ENTRIES SHOWN
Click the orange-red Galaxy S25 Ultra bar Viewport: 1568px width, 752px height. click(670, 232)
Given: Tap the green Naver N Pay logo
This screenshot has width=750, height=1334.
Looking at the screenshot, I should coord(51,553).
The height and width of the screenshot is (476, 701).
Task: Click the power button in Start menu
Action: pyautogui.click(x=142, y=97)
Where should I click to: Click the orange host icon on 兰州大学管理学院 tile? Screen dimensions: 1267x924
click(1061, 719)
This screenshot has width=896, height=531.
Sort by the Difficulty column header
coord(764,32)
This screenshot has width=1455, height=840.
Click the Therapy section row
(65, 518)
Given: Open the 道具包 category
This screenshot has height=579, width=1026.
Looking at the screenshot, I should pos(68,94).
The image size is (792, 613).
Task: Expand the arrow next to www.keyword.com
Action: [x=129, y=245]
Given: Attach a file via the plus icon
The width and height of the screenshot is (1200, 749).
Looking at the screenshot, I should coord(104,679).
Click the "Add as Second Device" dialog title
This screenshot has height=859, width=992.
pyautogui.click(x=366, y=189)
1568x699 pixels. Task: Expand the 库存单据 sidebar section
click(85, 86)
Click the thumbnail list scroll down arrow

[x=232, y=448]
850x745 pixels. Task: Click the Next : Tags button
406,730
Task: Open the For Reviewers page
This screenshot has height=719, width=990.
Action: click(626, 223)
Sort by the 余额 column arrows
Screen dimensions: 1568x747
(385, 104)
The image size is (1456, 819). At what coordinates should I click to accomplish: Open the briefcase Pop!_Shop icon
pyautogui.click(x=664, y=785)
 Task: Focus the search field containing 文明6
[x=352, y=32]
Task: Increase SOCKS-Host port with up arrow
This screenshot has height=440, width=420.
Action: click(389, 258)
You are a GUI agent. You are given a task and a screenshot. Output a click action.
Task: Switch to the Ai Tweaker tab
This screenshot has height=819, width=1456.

WHAT THE EXERCISE ASKS
When you retype the data above, start at its first line, stop after the line containing "Given: Attach a file via the plus icon", and leave out everything else.

SOLUTION TO THIS TASK
Click the orange-red Galaxy S25 Ultra bar Viewport: 1568px width, 752px height. click(670, 232)
Given: Tap the green Naver N Pay logo
This screenshot has width=750, height=1334.
Looking at the screenshot, I should coord(51,553).
The height and width of the screenshot is (476, 701).
Task: Click the power button in Start menu
Action: pyautogui.click(x=142, y=97)
Where should I click to: Click the orange host icon on 兰州大学管理学院 tile? Screen dimensions: 1267x924
click(1061, 719)
This screenshot has width=896, height=531.
Sort by the Difficulty column header
coord(764,32)
This screenshot has width=1455, height=840.
Click the Therapy section row
(65, 518)
Given: Open the 道具包 category
This screenshot has height=579, width=1026.
Looking at the screenshot, I should pos(68,94).
The image size is (792, 613).
Task: Expand the arrow next to www.keyword.com
Action: [x=129, y=245]
Given: Attach a file via the plus icon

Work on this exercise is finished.